Романески - Ален Роб-Грийе
Живой герой может быть только отрицательным. Всей своей жизненной энергией, всей своей храбростью и стойкостью, всем своим мужеством, всей своей силой, интеллектуальной, эротической или мускульной (о, Сизиф!) он восстает против всего и вся, он противостоит всему и вся, он оказывает сопротивление всему и вся. В то время как любезный, милый и послушный рыцарь добра, разума и добродетели, слепой исполнитель воли божества-законодателя и поборник тоталитарной истины осуждает сам себя своими же собственными действиями на обезличивание и на самоустранение, на ослабление и в конечном счете на исчезновение, свободный человек будущего (сия бездна, что все время призывает меня) восстает на горизонте как некая гигантская пустота.

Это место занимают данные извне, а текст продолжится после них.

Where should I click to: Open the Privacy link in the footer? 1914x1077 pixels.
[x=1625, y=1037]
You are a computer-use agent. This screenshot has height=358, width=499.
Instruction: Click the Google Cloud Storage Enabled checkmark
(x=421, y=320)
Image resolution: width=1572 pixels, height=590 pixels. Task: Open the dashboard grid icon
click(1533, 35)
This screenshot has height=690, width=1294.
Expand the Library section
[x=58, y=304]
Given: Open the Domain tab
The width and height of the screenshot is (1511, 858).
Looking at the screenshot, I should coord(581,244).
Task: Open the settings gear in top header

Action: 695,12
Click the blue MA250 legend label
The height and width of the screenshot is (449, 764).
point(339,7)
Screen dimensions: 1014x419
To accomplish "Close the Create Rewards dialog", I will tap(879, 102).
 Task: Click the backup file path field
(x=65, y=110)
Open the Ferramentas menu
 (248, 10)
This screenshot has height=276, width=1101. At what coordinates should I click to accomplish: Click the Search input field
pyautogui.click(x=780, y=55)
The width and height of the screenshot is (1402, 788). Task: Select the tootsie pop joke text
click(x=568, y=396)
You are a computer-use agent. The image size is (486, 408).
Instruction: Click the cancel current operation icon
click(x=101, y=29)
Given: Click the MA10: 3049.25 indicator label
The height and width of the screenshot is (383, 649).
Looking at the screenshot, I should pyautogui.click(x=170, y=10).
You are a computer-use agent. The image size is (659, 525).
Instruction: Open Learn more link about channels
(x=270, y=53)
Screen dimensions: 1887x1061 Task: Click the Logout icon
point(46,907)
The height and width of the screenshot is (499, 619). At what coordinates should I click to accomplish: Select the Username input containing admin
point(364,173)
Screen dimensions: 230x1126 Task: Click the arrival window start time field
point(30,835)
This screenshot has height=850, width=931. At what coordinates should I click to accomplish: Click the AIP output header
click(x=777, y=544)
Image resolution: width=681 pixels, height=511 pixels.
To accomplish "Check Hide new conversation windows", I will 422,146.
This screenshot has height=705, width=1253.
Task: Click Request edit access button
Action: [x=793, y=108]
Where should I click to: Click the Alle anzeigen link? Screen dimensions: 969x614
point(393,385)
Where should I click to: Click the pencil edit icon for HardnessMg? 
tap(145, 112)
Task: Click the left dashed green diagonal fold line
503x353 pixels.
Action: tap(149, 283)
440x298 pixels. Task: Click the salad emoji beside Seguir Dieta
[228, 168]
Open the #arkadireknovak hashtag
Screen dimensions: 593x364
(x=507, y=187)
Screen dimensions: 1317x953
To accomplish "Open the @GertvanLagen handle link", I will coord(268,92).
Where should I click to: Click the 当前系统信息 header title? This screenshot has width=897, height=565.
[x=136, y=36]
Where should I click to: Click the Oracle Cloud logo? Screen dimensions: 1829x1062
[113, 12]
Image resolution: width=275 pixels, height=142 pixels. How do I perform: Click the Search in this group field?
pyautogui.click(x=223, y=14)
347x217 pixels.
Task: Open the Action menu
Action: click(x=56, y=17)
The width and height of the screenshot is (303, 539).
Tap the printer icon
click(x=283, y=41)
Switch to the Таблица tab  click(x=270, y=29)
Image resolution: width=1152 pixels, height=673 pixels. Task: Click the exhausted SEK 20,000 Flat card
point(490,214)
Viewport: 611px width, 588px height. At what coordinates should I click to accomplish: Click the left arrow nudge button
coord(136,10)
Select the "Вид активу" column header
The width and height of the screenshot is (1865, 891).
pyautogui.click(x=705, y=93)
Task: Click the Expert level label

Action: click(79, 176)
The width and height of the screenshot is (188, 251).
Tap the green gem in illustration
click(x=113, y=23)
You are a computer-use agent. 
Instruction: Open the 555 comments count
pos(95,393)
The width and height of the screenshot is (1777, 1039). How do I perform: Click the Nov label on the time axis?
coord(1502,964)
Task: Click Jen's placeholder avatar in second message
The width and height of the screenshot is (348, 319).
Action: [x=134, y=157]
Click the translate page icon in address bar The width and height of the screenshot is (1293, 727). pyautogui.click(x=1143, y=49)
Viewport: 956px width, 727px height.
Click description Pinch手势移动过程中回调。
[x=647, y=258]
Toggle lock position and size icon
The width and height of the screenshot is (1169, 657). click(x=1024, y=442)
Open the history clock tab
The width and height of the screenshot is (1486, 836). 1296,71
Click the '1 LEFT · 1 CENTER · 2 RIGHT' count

Нечто вроде девственной пены, что движется к… Сперма первого изнасилования, которое окажется и последним, беловатые потоки которой смешиваются на розоватом перламутре ног с алой кровью последней дефлорации. Последний писатель, пока что еще „плохо приспособлен“ к тому, чтобы стать таким свободным человеком, но он все же является его провозвестником, он воплощает в себе надежду, пусть и химерическую, призрачную, на его появление; так вот, последний писатель ощущает себя самого как некий сдвиг, провал в привычном и упорядоченном ходе вещей и событий: он ощущает себя естественным, природным, врожденным врагом добродетели, разрушителем своего собственного разума, пробелом в своем собственном сознании, пропастью, бездной, внезапно прорывающей покровы истины, и он есть забвение, он есть хаос расстройства и утери памяти, он есть абсанс, то есть помутнение рассудка.
Разумеется, он, сей сверхчеловек, не сможет удовлетвориться масштабами супрефектуры, не согласится довольствоваться мелкими плутнями и жульническими махинациями с церковью или бюрократической верхушкой. Напротив, он небрежно и с презрением возвратит каждому то, что ему причитается, то есть воздаст по заслугам, будь то Понтий Пилат или Куртелин. Он выступает не против отдельных положений или элементов той или иной определенной системы, нет, он отрицает благо и пользу любой системы взглядов, любого порядка, любого строя. При всем при том, вовсе не намереваясь заменить одну истину другой (каковая очень быстро станет столь же угнетающей и смертоносной), он охотно станет коммунистом, чтобы противостоять Франко, евреем — чтобы уничтожить Гитлера, католиком — в попавшей под власть Советов Польше, монархистом — в Третьей республике.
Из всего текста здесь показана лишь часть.